Boscó and the largest business organization in Spain, the CEOE, warn about these second-round effects. On the table, issues such as loss of competitiveness of Spanish companies compared to the European environment. Despite the fact that the Eurozone continues to set historical highs with a general rate of 5% and an underlying rate of 2.6%, above expectations, the figures that Spanish companies have to bear are above the average of neighboring members of the euro, taking away capacity from the private sector.

The CEOE states that this inflation “implies a significant reduction in business margins in these sectors at a delicate moment for many companies after months of crisis and restrictions on activity”, in line with Boscó’s warning. To avoid the contagion or drag effect, the European Central Bank advises avoiding the transfer of the impact of the increase in the price of raw materials at the final price or wages.

Precisely wages would be a mitigating factor for inflation. Raising remuneration based on biased data from an abnormal year poses another risk to prices. This increase, explains Boscó, should be fixed “two or three years ahead”, when the recovery was consolidated.

Funcas: 5% inflation in 2022 and ‘contagion effect’

Funcas revised its inflation forecasts for 2022 upwards this Friday after having registered a higher-than-expected result in December 2021 due to higher electricity and food prices, according to the entity. Thus, on its central stage, Funcas estimates that IPC rates will remain above 5% in the first months of this year before moderating.

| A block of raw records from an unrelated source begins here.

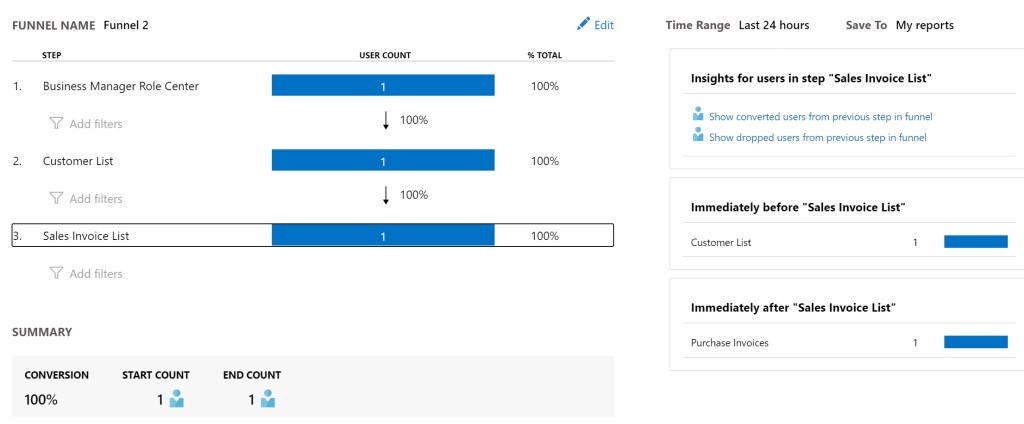Show dropped users from previous step

click(x=817, y=138)
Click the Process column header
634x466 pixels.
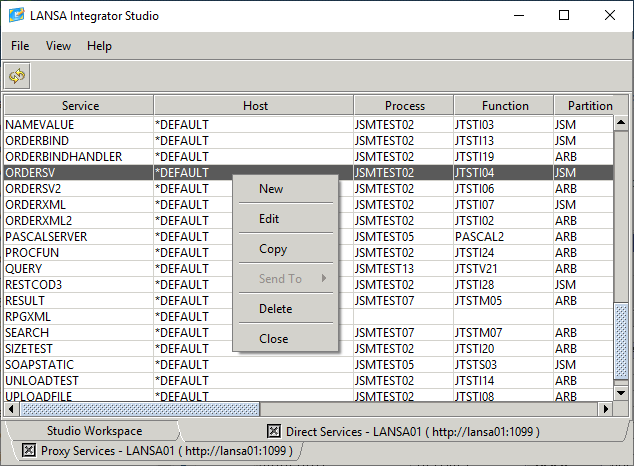point(404,105)
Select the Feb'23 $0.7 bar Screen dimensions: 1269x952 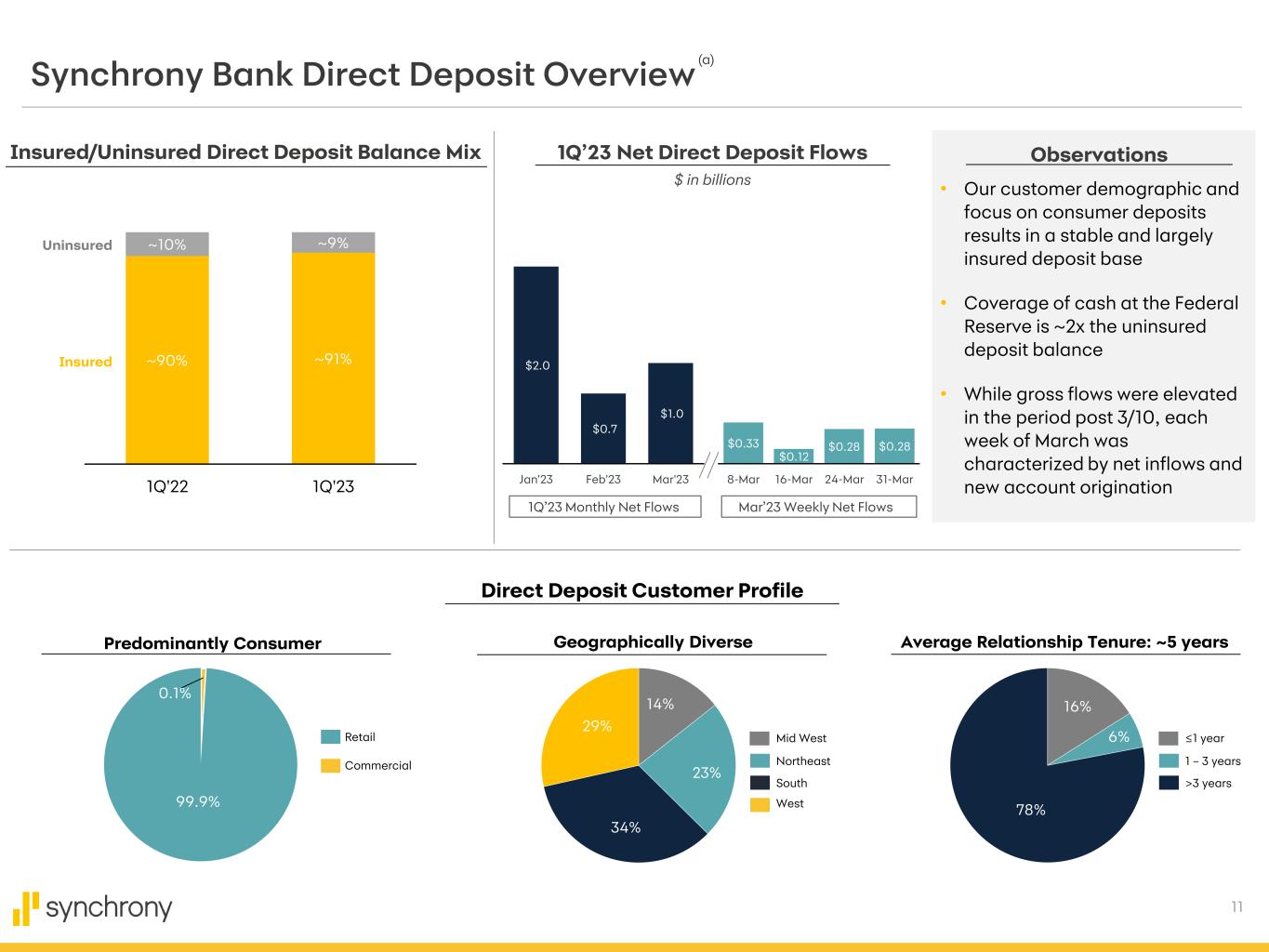coord(603,428)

The scenario proposed by Funcas contemplates a drop in the price of oil to 75 dollars and a fall in the price of electricity for the spring, in line with the prices reflected in the futures markets.

For December 2022, Funcas projects a totally moderate scenario, with prices very different from those currently observed: it expects an inflation rate of 0.6%, compared to the 0.4% previously estimated, and an average annual rate of 3.7 %, compared to 2.9% previously projected. For the time being and as can be seen, Funcas is staging an inflation of a conjunctural nature.

But the organism send out a big announcement: the contagion effect that is already taking place in prices. “The increase in inflation in December had a very generalized origin, which indicates that a transfer of the higher production costs towards final prices for consumption is taking place“, warns María Jesús Fernández, senior economist at Funcas.

Thus, among the analysts themselves there is negative surprise due to the behavior of prices compared to those previously estimated. The forecast for the December figure was 5.8%, with a deviation of 0.7% on the observed general CPI. Similarly, the deviation on core inflation was 0.2%, projecting 1.9% compared to the final 2.1% estimated by the INE.

Energy products raised their interannual rate to 40.2%, with a monthly rise in electricity of almost 20%. Electricity is 72% more expensive than a year ago. In addition, another basic product such as processed food, an item also within the underlying one, grew another 1%.